**DOCUMENT EXTRACT:**
Chorea refers to dancelike movements (same etymologic root as choreography). Chorea exists on a continuum with athetosis (slow sinuous movements) and ballism (larger amplitude often more violent-appearing movements). Sometimes choreiform movements may be subtle, appearing as “fidgeting” and disguised by incorporation into voluntary movements. Chorea may be seen in the following conditions:
Hereditary neurologic diseases
Huntington’s disease
Dentatorubral-pallidoluysian atrophy (DRPLA)
Neuroacanthocytosis
Pantothenate kinase–associated neurodegeneration (PKAN)
Some of the spinocerebellar ataxias (SCA 2, SCA 3, SCA 17)
Wilson’s disease
Structural lesion of the basal ganglia
Tumor
Infection: toxoplasmosis has a predilection for the basal ganglia
Stroke: stroke in the subthalamic nucleus is associated with contralateral hemiballismus
Systemic diseases
Immune-mediated
Sydenham’s chorea (poststreptococcal/rheumatic fever)
Lupus
Antiphospholipid antibody syndrome
Paraneoplastic syndrome: anti-Hu or anti-CRMP5 (collapsin response mediator protein 5) antibodies
Metabolic: hyperthyroidism, hyperglycemia
Polycythemia vera
Pregnancy: chorea gravidarum
Medications: dopaminergic therapy for Parkinson’s disease, oral contraceptives
Drugs: cocaine
Congenital: choreoathetotic cerebral palsy
Sydenham’s chorea occurs months following infection with group A beta-hemolytic streptococcus in children. The other features of rheumatic fever (carditis and arthritis) are not always present. Accompanying behavioral changes including obsessive-compulsive disorder are common. Anti-streptolysin O is often checked but can be normal when chorea emerges months after rheumatic fever. Symptoms usually resolve over months, but some practitioners utilize steroids in severe cases. Sydenham’s chorea may recur, so penicillin prophylaxis is often administered until adulthood.
The most common hereditary cause of chorea is Huntington’s disease. Rarer hereditary causes of chorea include neuroacanthocytosis, McLeod syndrome, and pantothenate kinase–associated neurodegeneration.
Huntington’s disease is an autosomal dominantly inherited condition causing chorea and neuropsychiatric symptoms (e.g., dementia, depression, psychosis). Additional examination findings include motor impersistence of the tongue (inability to keep the tongue protruded such that it darts in and out of the mouth) and slowed or absent saccades. Neuroimaging may demonstrate caudate atrophy. Definitive diagnosis is made by genetic testing, and requires genetic counseling of the patient and family since the disease is dominantly inherited. Huntington’s disease is caused by a CAG repeat in the huntingtin gene (chromosome 4), and increasing repeat length leads to the phenomenon of anticipation such that the disease presents at an earlier age of onset in subsequent generations. Treatment is largely supportive and symptomatic. The most effective treatment for chorea is tetrabenazine, which acts to decrease presynaptic dopamine release. If this is ineffective or there is concurrent psychosis, antipsychotics are used.

**WHAT TO WORK ON:** Please copy the passage on chorea word for word, from "Chorea refers to" up to and including "Dentatorubral-pallidoluysian atrophy (DRPLA)". You won't need the material that comes next.

**DATA EXTRACT:**
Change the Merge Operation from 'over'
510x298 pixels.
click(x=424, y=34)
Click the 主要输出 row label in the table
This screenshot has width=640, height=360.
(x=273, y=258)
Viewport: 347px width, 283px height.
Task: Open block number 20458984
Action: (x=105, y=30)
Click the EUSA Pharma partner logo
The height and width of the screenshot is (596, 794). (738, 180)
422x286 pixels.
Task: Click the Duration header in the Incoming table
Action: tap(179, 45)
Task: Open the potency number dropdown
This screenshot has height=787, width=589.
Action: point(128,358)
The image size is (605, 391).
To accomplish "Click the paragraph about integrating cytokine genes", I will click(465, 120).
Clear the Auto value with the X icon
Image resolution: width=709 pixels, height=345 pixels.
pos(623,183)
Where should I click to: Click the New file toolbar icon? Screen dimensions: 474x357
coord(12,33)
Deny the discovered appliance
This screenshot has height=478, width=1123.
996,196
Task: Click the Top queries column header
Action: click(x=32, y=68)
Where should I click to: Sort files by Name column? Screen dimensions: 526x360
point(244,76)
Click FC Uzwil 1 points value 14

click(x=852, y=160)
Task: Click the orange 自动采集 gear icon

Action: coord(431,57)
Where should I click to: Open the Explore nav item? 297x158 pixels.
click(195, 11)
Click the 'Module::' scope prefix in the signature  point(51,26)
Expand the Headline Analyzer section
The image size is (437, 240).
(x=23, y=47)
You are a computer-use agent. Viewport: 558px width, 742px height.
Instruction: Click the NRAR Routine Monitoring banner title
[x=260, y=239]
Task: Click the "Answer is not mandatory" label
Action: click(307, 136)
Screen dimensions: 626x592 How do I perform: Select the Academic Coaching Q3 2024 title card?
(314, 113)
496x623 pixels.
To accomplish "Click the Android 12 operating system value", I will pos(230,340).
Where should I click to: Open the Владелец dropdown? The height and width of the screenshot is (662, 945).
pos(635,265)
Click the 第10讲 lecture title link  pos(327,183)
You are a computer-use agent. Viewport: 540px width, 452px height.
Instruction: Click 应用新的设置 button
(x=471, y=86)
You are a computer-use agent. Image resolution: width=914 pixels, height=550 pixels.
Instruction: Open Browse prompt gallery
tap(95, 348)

**RESULT:**
Chorea refers to dancelike movements (same etymologic root as choreography). Chorea exists on a continuum with athetosis (slow sinuous movements) and ballism (larger amplitude often more violent-appearing movements). Sometimes choreiform movements may be subtle, appearing as “fidgeting” and disguised by incorporation into voluntary movements. Chorea may be seen in the following conditions:
Hereditary neurologic diseases
Huntington’s disease
Dentatorubral-pallidoluysian atrophy (DRPLA)